In Mathematica and given the code below, I am trying to the real part of $\sigma$, $Re(\sigma)$, in stead of simply $\sigma$. Any help would be awesome! Here's what I have:
Code ( (Unknown Language)):

n = 3;
ContourPlot[(\[Sigma]^2 -
2 (n - 1) (2 n + 1) \[Epsilon] \[Sigma] + (n - 1) n (n + 2)) ((
Sqrt[\[Sigma]/\[Epsilon]]
BesselJ[n + 1/2, Sqrt[\[Sigma]/\[Epsilon]]])/
BesselJ[n + 3/2, Sqrt[\[Sigma]/\[Epsilon]]] - 2) +
4 (n - 1)^2 (n + 1) \[Epsilon] \[Sigma] == 0, {\[Epsilon], 0,
1.5}, {\[Sigma], 0, 7}]

Last edited: Jun 21, 2017
2. Jun 25, 2017

### joshmccraney

If no one knows this, does anyone know how I can get a numerical solution for sigma as a function of epsilon values for integers n=2,3,4,5,6?

3. Jun 26, 2017

### Staff: Mentor

I don't understand what you mean. σ is one of the plotting variable, so I don't see why ot wouldn't be real.

4. Jun 27, 2017

### joshmccraney

For all $\epsilon\in(0,1.5)$ there are associated $\sigma$ values, some of which have non-zero imaginary components. Something like $y=1+\sqrt{x+1}:x\in(-2,2)$. I would like to plot the real component of $y$ for listed values of $x$, but obviously for the more difficult problem in post 1 (as opposed to this toy problem).

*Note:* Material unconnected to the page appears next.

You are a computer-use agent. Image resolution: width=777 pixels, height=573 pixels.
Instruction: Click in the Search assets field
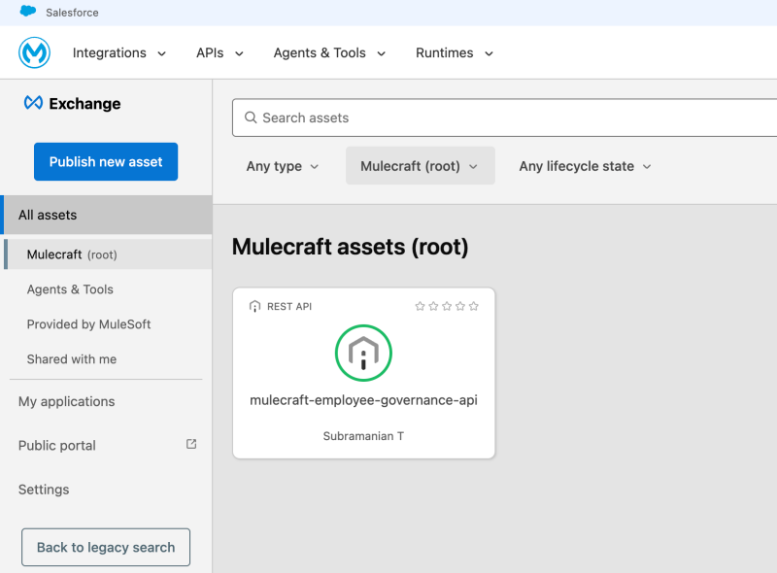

Thanks for taking an interest!

5. Jun 28, 2017

### Staff: Mentor

Sorry, but I'm still having problems understanding. Would you mind explaining it in mathematical terms first? What is the relation between σ and ε and what is the function you want to plot?

6. Jun 28, 2017

### joshmccraney

Sorry for being unclear. I'll reduce this problem to a much simpler one, which I think will make much more sense, and if you can answer it then you've answered my initial question. Consider the problem
$$y^2 - x y + 1 = 0$$

I am trying to plot $Re(y)$ given a set of $x$ values in $[0,1.5]$. One way to do this is use the quadratic formula and explicitly plot $$Re(y) = Re\left(\frac{x\pm\sqrt{x^2-4}}{2}\right)$$ This is shown in the attached pdf as "correctplot". Notice the linear region from the origin corresponds to solutions of $y$ whose imaginary components are non-zero.

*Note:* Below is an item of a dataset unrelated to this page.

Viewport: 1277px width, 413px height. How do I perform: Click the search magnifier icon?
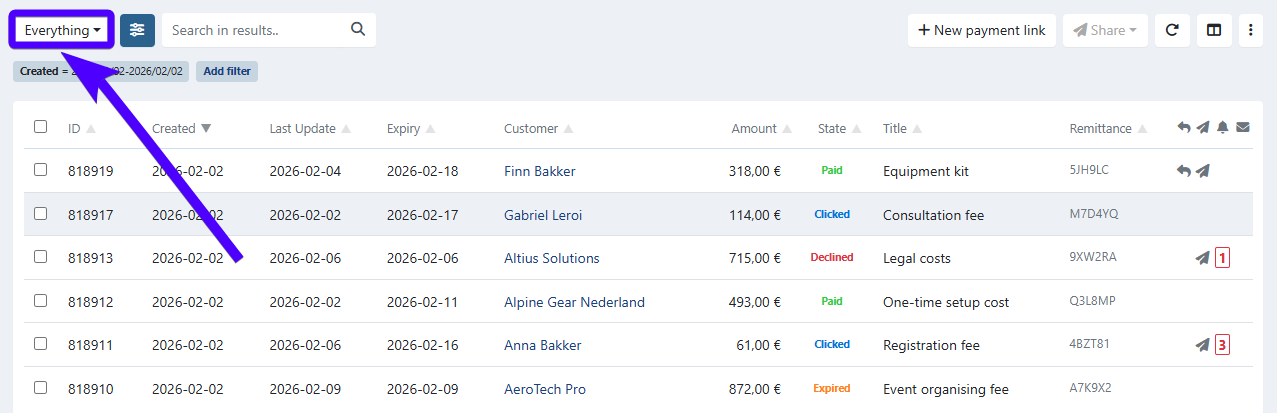pyautogui.click(x=358, y=30)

The method above gives the correct plot, but I had to solve for $y$ explicitly. However, since I can't solve for the independent variable explicitly in more complicated equations (such as that in post 1), I am unsure how to implicitly plot the real component of $y$ for given $x$ values. The attached pdf "incorrectplot" plots $y^2 - x y + 1 = 0$ via ContourPlot. Notice the linear portion is not shown.

Any idea how to plot $Re(y)$ implicitly for any value of $x$?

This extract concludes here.